| TEXTAUSZUG |
══════════
Geniale Reformer entsetzt über dumme Nörgler

Bundesgesundheitsministerin Ulla Schmidt und CSU-Experte Horst Seehofer verteidigen ihre Gesundheitsreform gegen zahlreiche Kritiker: „Wir werden dieses Werk nicht kleinreden lassen“

BERLIN taz ■ So schnell wird aus einer Fünfparteien-Gesundheitskoalition eine Fünfparteien-Verteidigungskoalition. Vehement wiesen die Verhandlungsführenden der Reformrunde, Gesundheitsministerin Ulla Schmidt (SPD) und Exgesundheitsminister Horst Seehofer (CSU), gestern die Kritik an ihrem Ergebnis von sich – ebenso wie Vertreter von Grünen, CDU und FDP.

Diese Gesundheitsreform, wie sie in der Nacht zu Montag beschlossen worden war, „ist das größte Reformwerk der jüngeren deutschen Sozialgeschichte“, sagte Seehofer. „Wir werden uns dieses Werk nicht kleinreden oder -schreiben lassen.“ Nahezu wortgleich erklärten Schmidt und Seehofer, dass vor allem die Kritiker in den Gewerkschaften und den Krankenkassen doch bitte den Mund halten mögen: „Hätten sie in der Vergangenheit nur die Hälfte von den Effizienzmaßnahmen angefasst, die bereits möglich waren, so hätten wir heute ein gewaltiges Problem weniger in Deutschland“, sagte Seehofer. Das Reformpaket sei „das Mindeste, was geschehen muss“. Gleichwohl sei das Gesundheitssystem „an die Grenze der Reformfähigkeit gestoßen“.
══════════
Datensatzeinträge
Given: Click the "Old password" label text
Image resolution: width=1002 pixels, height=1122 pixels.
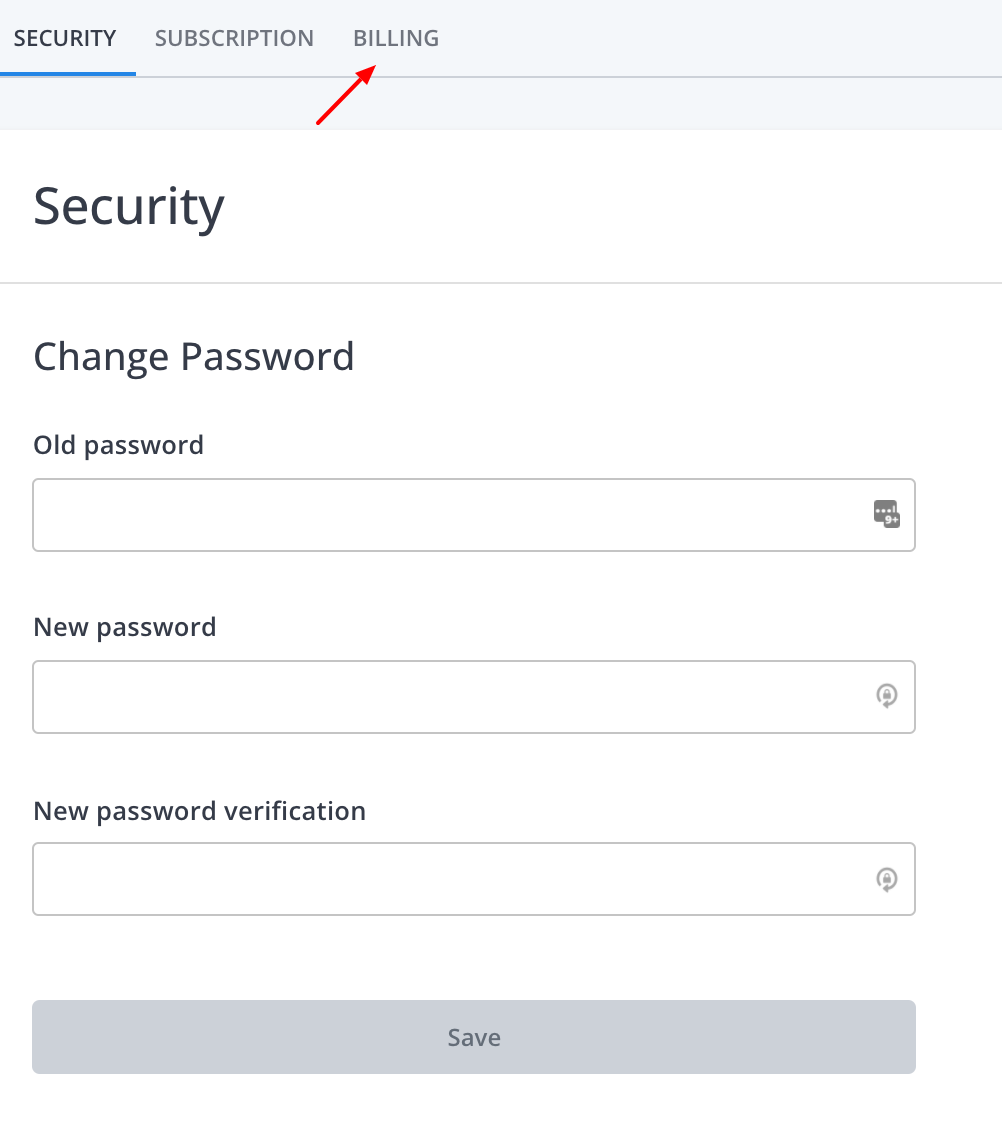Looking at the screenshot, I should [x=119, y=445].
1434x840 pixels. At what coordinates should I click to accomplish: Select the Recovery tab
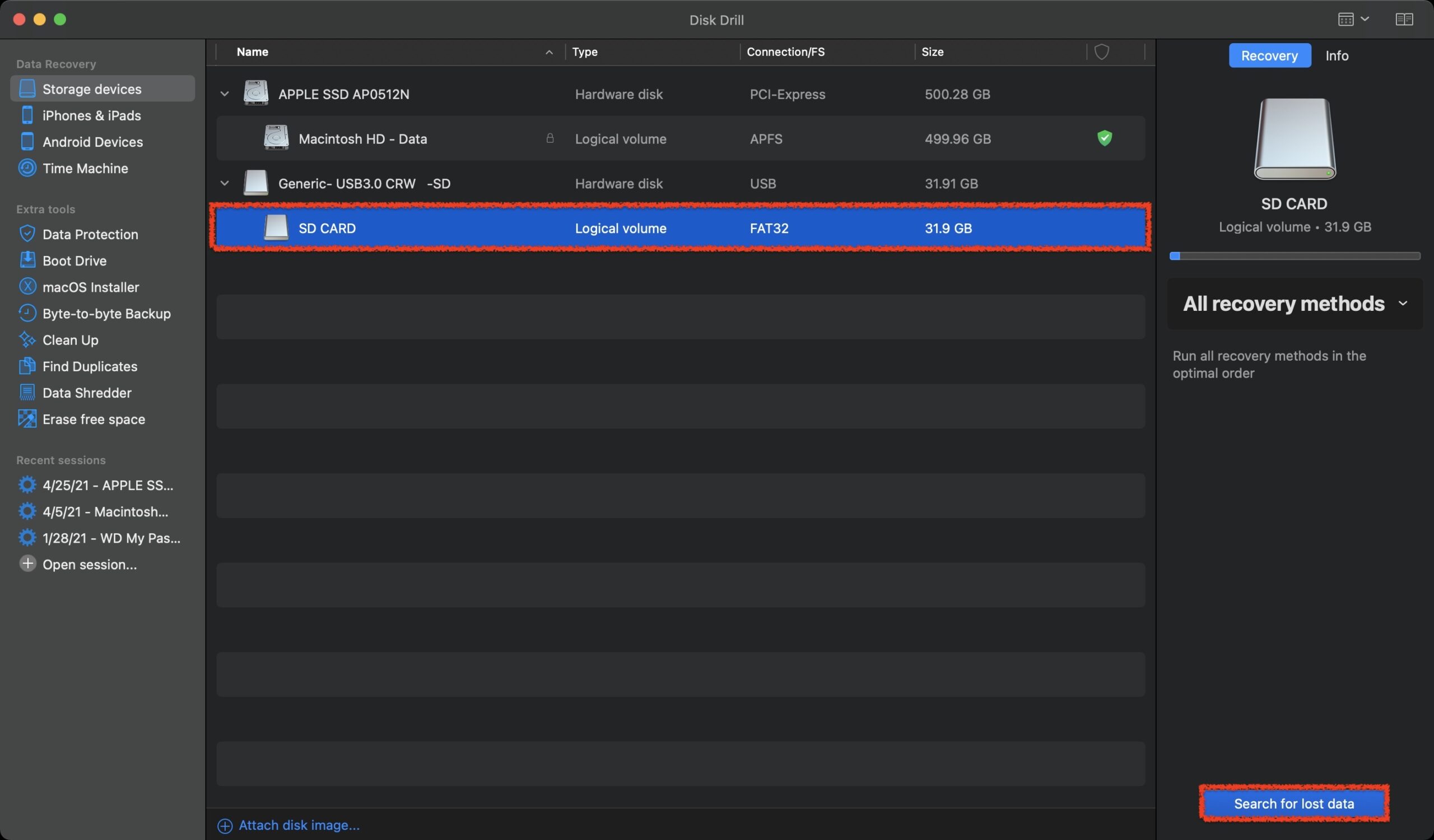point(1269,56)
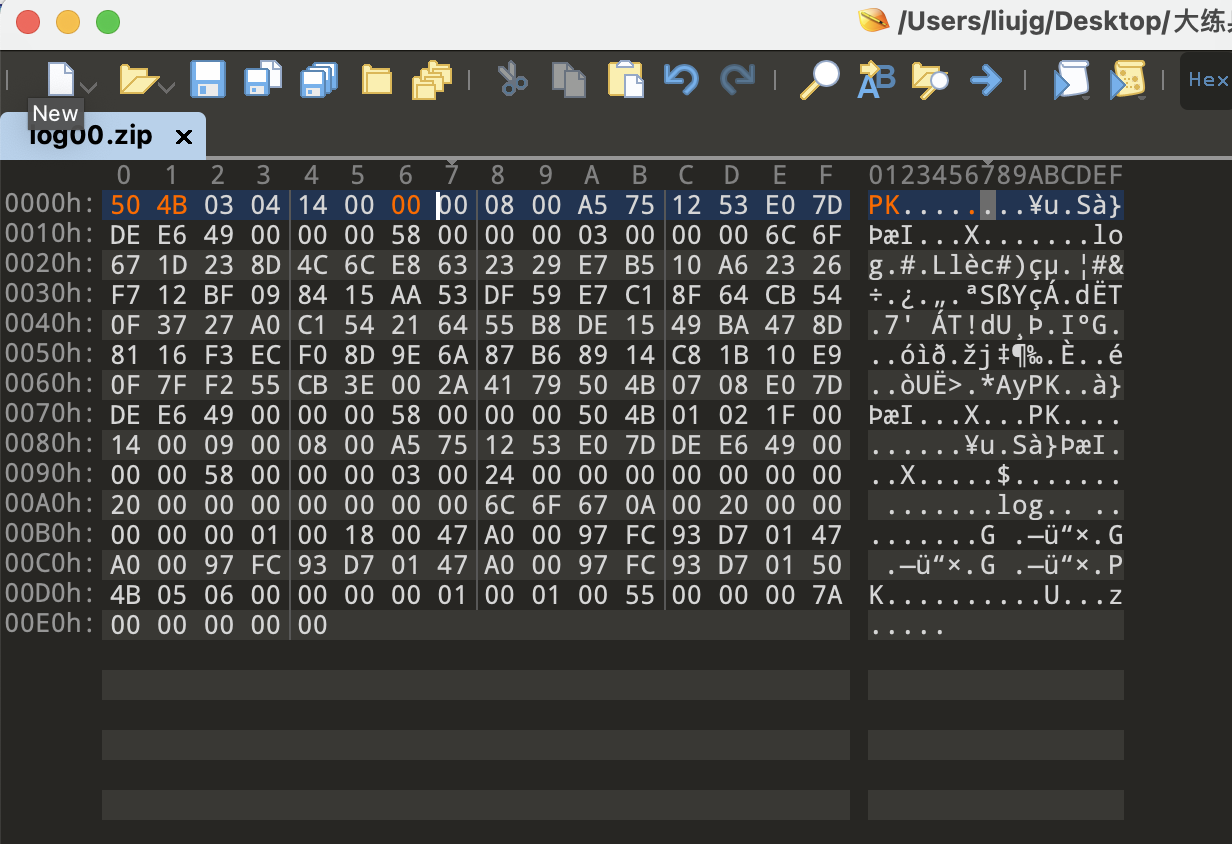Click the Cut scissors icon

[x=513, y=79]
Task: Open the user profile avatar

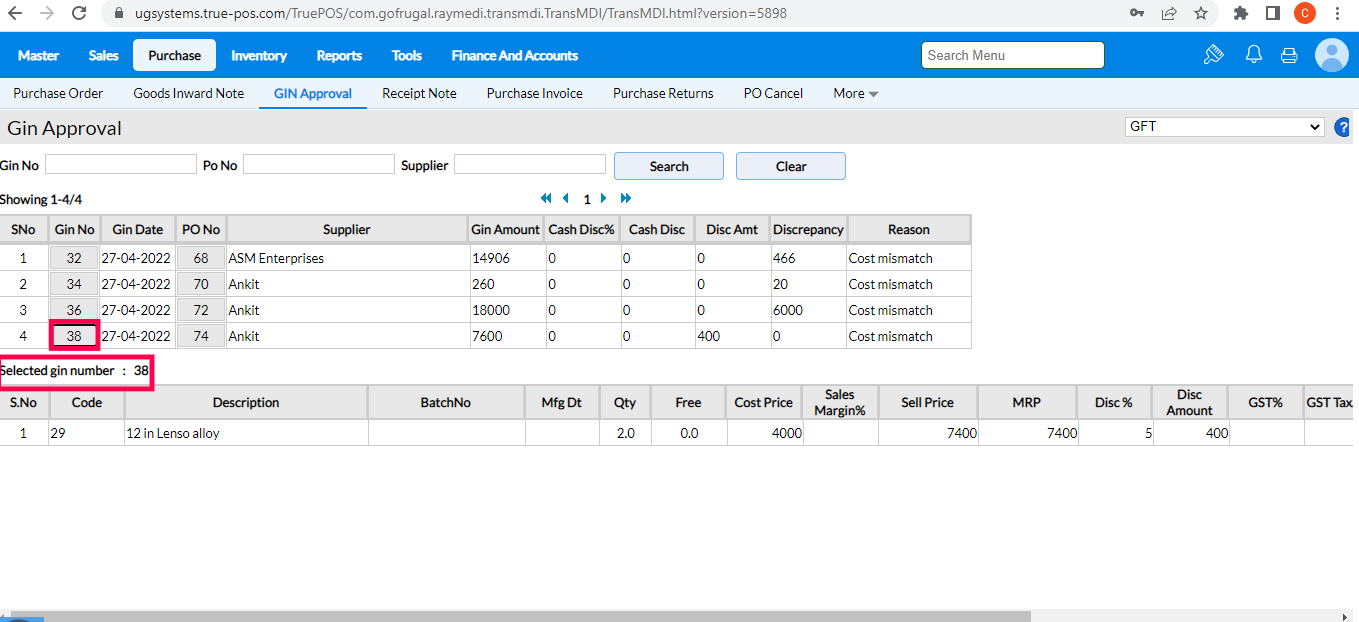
══════════
| AUFGABEN |
A - Prüfe anhand des Artikels zur Gesundheitsreform, ob die folgenden Aussagen zutreffen, und belege jede Antwort (ja oder nein) mit einem wörtlichen Zitat: (i) Die Reform wurde in der Nacht zu Montag beschlossen. (ii) Horst Seehofer ist amtierender Gesundheitsminister. (iii) Vor allem die Kritiker in Gewerkschaften und Krankenkassen sollen nach Schmidt und Seehofer schweigen.
B - Entnimm dem Artikel zur Gesundheitsreform wortgetreu alles von „Bundesgesundheitsministerin Ulla Schmidt“ bis hinunter zu „CDU und FDP.“.
Die Einträge werden nicht gebraucht.

| ANTWORTEN |
A -
(i) Ja: „wie sie in der Nacht zu Montag beschlossen worden war“
(ii) Nein: „Exgesundheitsminister Horst Seehofer (CSU)“
(iii) Ja: „dass vor allem die Kritiker in den Gewerkschaften und den Krankenkassen doch bitte den Mund halten mögen“

B -
Bundesgesundheitsministerin Ulla Schmidt und CSU-Experte Horst Seehofer verteidigen ihre Gesundheitsreform gegen zahlreiche Kritiker: „Wir werden dieses Werk nicht kleinreden lassen“

BERLIN taz ■ So schnell wird aus einer Fünfparteien-Gesundheitskoalition eine Fünfparteien-Verteidigungskoalition. Vehement wiesen die Verhandlungsführenden der Reformrunde, Gesundheitsministerin Ulla Schmidt (SPD) und Exgesundheitsminister Horst Seehofer (CSU), gestern die Kritik an ihrem Ergebnis von sich – ebenso wie Vertreter von Grünen, CDU und FDP.